Terima kasih karena kamu selalu membuat mama bahagia saat kau sedang asik bermain sendiri, saat kau usil dengan saudaramu, saat kamu mama gendong, dan dengan sigap kamu tarik kacamata mama hingga copot dari muka. Kamu terlalu menggemaskan sayang, mungkin di alam sana, butuh pelawak seperti kamu, mama ikhlas, sebab melihatmu menahan sakit jauh lebih merobek luka hati mama, mama sayang kamu, Lucky.

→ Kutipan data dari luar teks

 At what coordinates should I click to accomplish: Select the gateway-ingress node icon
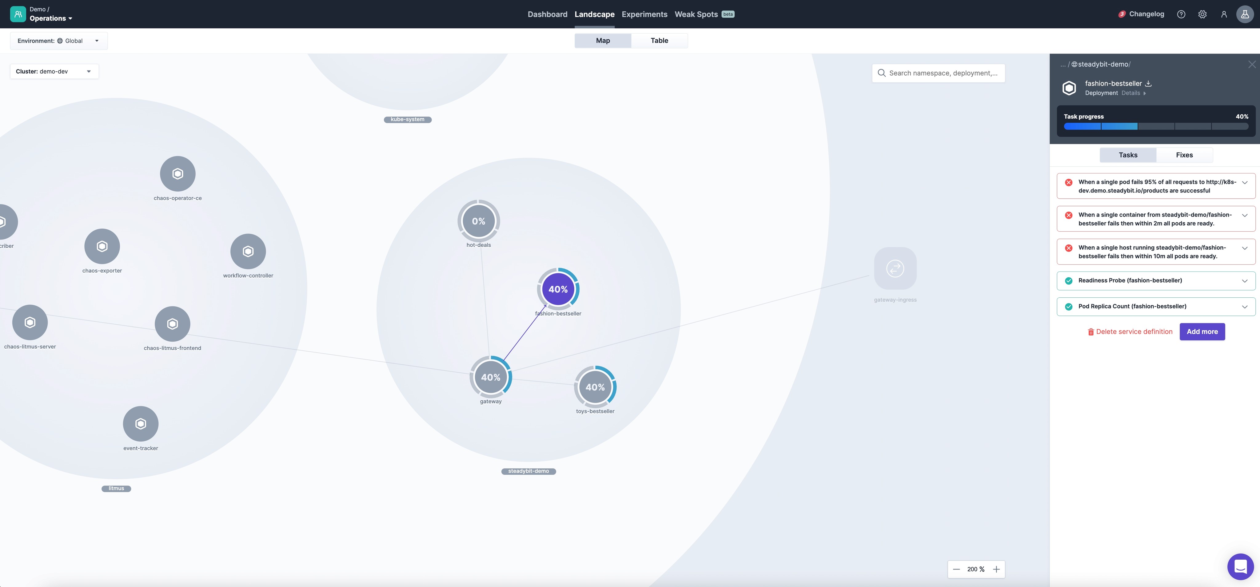895,268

Ogi, sahabat Lucky paling sabar, jantan paling penyayang, yang tiap pagi menanti mama di depan pintu kamar, menyapa mama yang baru saja bangun dari tidur, meminta untuk sebentar didekap. Manjanya kamu tak pernah bisa mama lupa sayang, kamu terlalu melekat di sini; di hati mama.

screenshot_1
Ogi

Ogi, terima kasih karena sudah menjadi anak yang baik, saudara yang pengalah, sosok yang penyayang, pemijit yang handal menggantikan Titam. Tak apa jika kau pun pamit menyusul Lucky, mungkin kau tak tega membiarkan ia pergi sendiri, satu hal yang pasti, mama sayang kamu berkali-kali.

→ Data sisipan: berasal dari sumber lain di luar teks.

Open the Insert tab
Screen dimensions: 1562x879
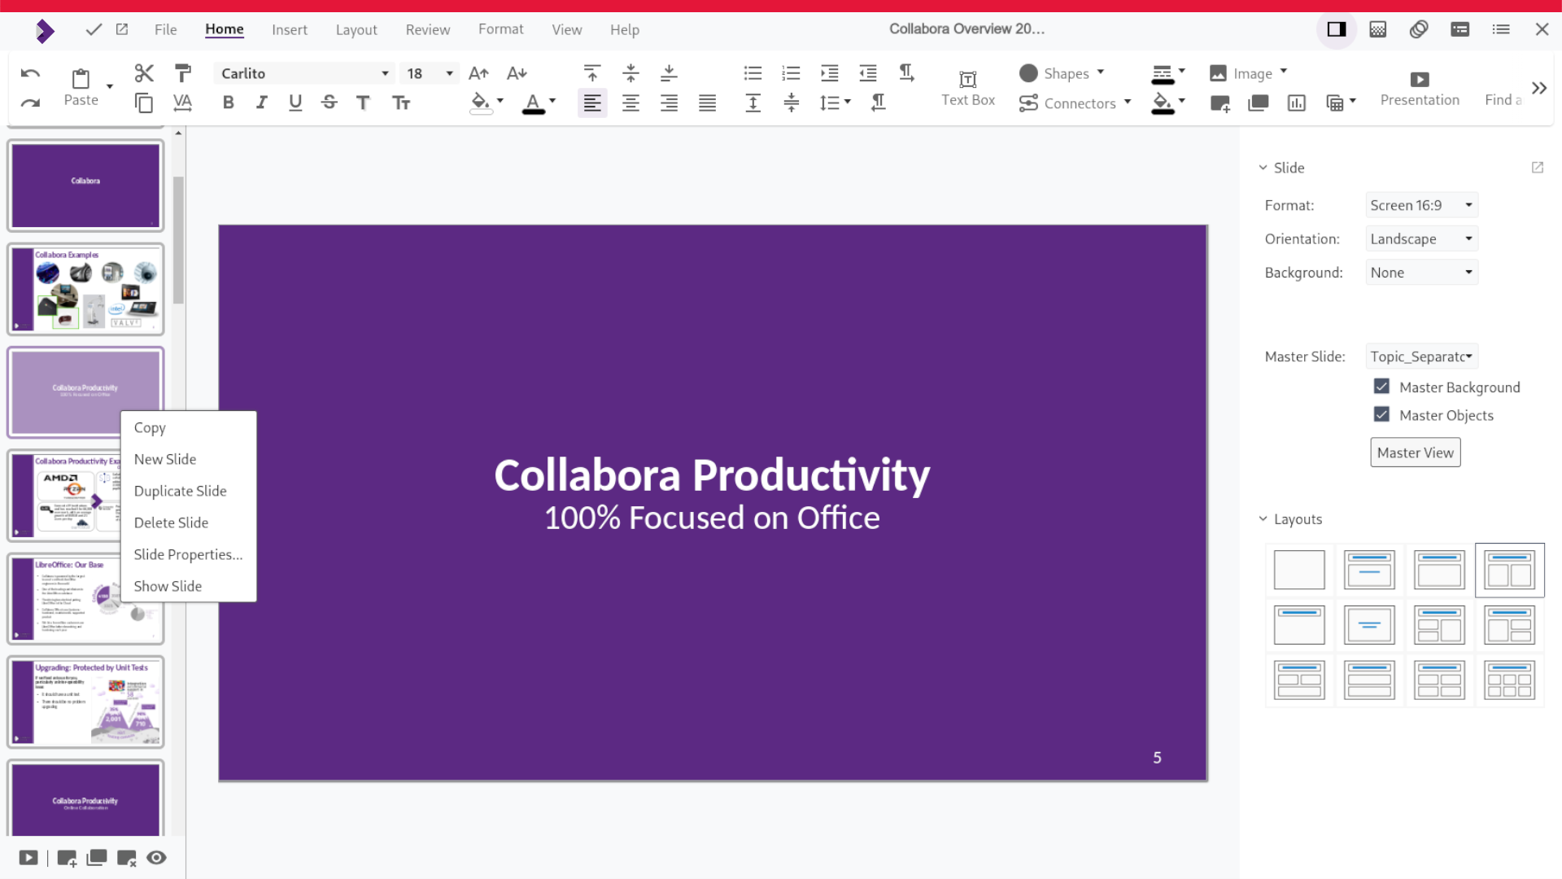289,29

Untuk Pupi, betina yang luar biasa bawel, pintar, lincah. Terima kasih karena kamu sudah memaksa untuk mama pelihara, setelah sempat mama tolak karena alasan terlalu banyak kucing di rumah, tapi suaramu yang kala itu masih sangat kecil, dan tatapmu yang begitu menggemaskan, berhasil membuat mama tak tega, dan akhirnya kita bersama.

bql9axzcmaal8xs
Pupi

Terima kasih karena kamu selalu tahu kapan waktunya pulang setelah asik main seharian, terima kasih karena kamu menjadi anak perempuan yang genit namun tetap mahal, terima kasih karena kamu sudah membuat Sunny merasa begitu disayang. Terima kasih untuk banyak hal, Nak. Mama tak sanggup melihat kondisi terakhirmu, mama ingin sakitmu segera berakhir, dan Allah jawab itu dengan membawa serta sakit dan nyawamu. Tak apa ya sayang, susul Lucky dan Ogi, berbahagialah di sana, mama akan selalu sayang kamu.

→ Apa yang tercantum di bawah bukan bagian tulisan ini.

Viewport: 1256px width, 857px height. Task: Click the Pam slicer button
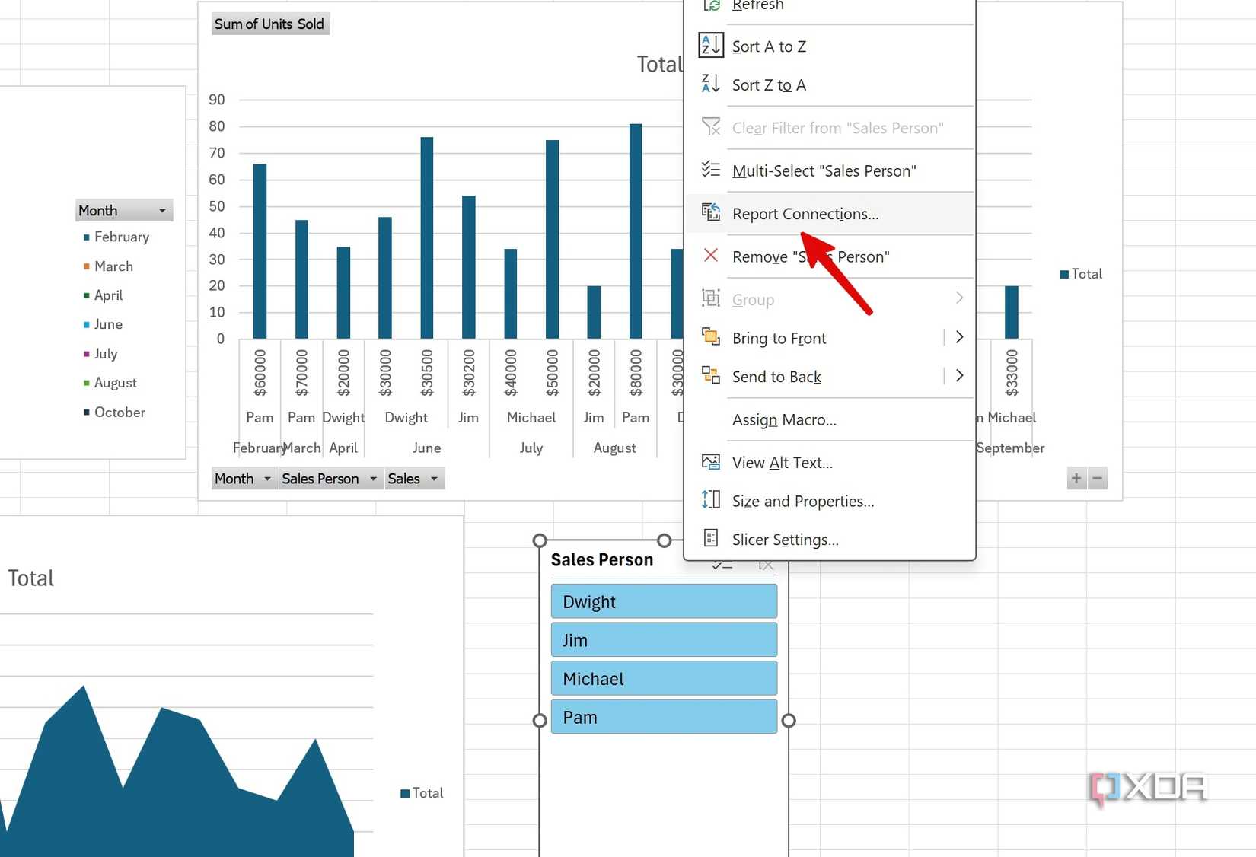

Dalia, kucing yang tiba-tiba rebah di teras rumah, kemudian masuk tanpa permisi, dan tak pernah pergi lagi. Kucing yang ramah saat bermain, namun berubah sangar kalau sudah di depan piring makan. Dalia, mama sedih karena kau memilih hilang saat sakit, sebelum akhirnya mama temukan saat kau sudah kaku. Mama sedih karena tak bisa menemani detik-detik terakhirmu. Tapi, mama bersyukur karena sakitmu selesai, Nak. Mama sayang kamu yang manja tapi galak, mama sayang kamu yang suka menyundul wajah mama dengan ujung kepala. Mama sayang kamu, Dalia.

screenshot_6
Dalia

Untuk Asley, kucing yang membuntuti jalan Uyut, kucing pertama yang nenek mama bawa ke rumah, kucing yang makannya selalu lahap, kucing yang kuar biasa bisa menunjukan caranya menebar kasih sayang.

screenshot_5
Asley

Asley, terima kasih karena kamu selalu ada di dekat mama hingga saat-saat terakhirmu, terima kasih karena kamu masih berusaha berjuang sebelum akhirnya menyerah. Terima kasih karena kamu sudah menjadi anak baik, saudara yang senantiasa bersedia jika satu dari mereka mengajak bercanda. Terima kasih karena sudah melukis tawa di wajah mama, dan membuat mama jatuh cinta, mama sayang kamu, Nak.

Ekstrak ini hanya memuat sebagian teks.